“Two years ago, my husband got very sick while in Libya. They rushed him back to Nigeria, but he didn’t make it back in time. Two weeks later, I lost my three-year-old son as well. He was very sick and I couldn’t properly take care of him. I have three other kids to take care of now. I feel hopeless at times, but I don’t want to have to use my body to feed them. I need to stay strong and fight.
A friend in Libya called me to offer me a job so I sold everything I had, including my shop, so I could make it to Libya. I only made it to Dirkou where the driver abandoned us. We were there for five days without any food or water. I didn’t know what to do. He left with all of our things, and we kept hoping he was going to come back; he never did.

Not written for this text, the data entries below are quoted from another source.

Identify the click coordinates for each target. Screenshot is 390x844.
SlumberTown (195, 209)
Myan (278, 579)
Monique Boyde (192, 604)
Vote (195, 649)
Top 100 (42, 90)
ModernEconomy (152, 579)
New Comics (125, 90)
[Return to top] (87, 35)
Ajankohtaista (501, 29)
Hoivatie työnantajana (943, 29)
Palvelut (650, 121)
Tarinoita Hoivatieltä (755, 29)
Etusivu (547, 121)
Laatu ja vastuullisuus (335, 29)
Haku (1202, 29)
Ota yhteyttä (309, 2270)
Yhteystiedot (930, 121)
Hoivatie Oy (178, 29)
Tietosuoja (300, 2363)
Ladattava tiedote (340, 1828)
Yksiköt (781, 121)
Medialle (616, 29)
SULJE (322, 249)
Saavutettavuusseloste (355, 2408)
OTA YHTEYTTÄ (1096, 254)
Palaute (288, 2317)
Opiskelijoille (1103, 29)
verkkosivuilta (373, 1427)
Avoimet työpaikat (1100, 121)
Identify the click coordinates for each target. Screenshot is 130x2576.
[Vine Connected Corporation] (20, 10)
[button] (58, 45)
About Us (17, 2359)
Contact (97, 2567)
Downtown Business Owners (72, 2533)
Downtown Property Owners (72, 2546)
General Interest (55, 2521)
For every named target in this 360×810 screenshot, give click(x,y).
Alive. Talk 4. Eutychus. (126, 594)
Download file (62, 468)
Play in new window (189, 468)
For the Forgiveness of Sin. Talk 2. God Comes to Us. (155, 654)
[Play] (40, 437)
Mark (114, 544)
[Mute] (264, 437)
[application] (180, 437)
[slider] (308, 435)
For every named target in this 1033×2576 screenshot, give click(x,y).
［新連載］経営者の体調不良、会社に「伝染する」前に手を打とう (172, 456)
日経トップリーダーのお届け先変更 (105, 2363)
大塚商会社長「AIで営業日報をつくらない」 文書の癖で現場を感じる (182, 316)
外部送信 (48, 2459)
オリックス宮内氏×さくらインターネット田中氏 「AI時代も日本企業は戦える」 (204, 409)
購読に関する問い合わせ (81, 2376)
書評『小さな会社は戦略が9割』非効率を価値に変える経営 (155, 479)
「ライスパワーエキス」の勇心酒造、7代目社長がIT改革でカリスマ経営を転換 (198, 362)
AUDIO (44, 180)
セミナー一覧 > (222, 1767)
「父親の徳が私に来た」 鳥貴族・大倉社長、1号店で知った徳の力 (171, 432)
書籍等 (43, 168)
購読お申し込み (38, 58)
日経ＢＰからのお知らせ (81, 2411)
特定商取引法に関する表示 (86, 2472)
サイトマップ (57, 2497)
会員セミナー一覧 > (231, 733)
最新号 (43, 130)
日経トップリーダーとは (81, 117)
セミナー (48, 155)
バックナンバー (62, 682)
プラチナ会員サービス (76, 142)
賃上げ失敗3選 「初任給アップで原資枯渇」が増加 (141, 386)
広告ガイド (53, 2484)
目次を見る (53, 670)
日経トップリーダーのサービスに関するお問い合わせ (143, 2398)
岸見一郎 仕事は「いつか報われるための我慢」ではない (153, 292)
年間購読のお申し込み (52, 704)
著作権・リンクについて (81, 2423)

After my son and husband died, I got an ulcer. After the fifth day in the desert, I started vomiting blood. I was lying down for the whole time hoping for a miracle. I was thinking about my children; how I needed to stay strong for them. A Nigerian boy who worked in Dirkou saw me and advised me to go to IOM. He pulled over a moto, but there was no room for me. He told the driver to come back to get us, and he did.
They rushed me to IOM’s centre in Dirkou, and then to the hospital where they gave me treatment for my ulcer. I could barely walk by the time we reached the centre. I’m so grateful I’m still alive. I sometimes wonder what would have happened to me if I hadn’t met the Nigerian boy.
A lot of people stayed in the desert. They didn’t want any help as they still had money left. They were trying to reach Libya, and even after five days straight in the desert, they were still convinced the driver was going to come back. They are probably still there. I told them I was going back to my home country. There are some things that money can’t buy.”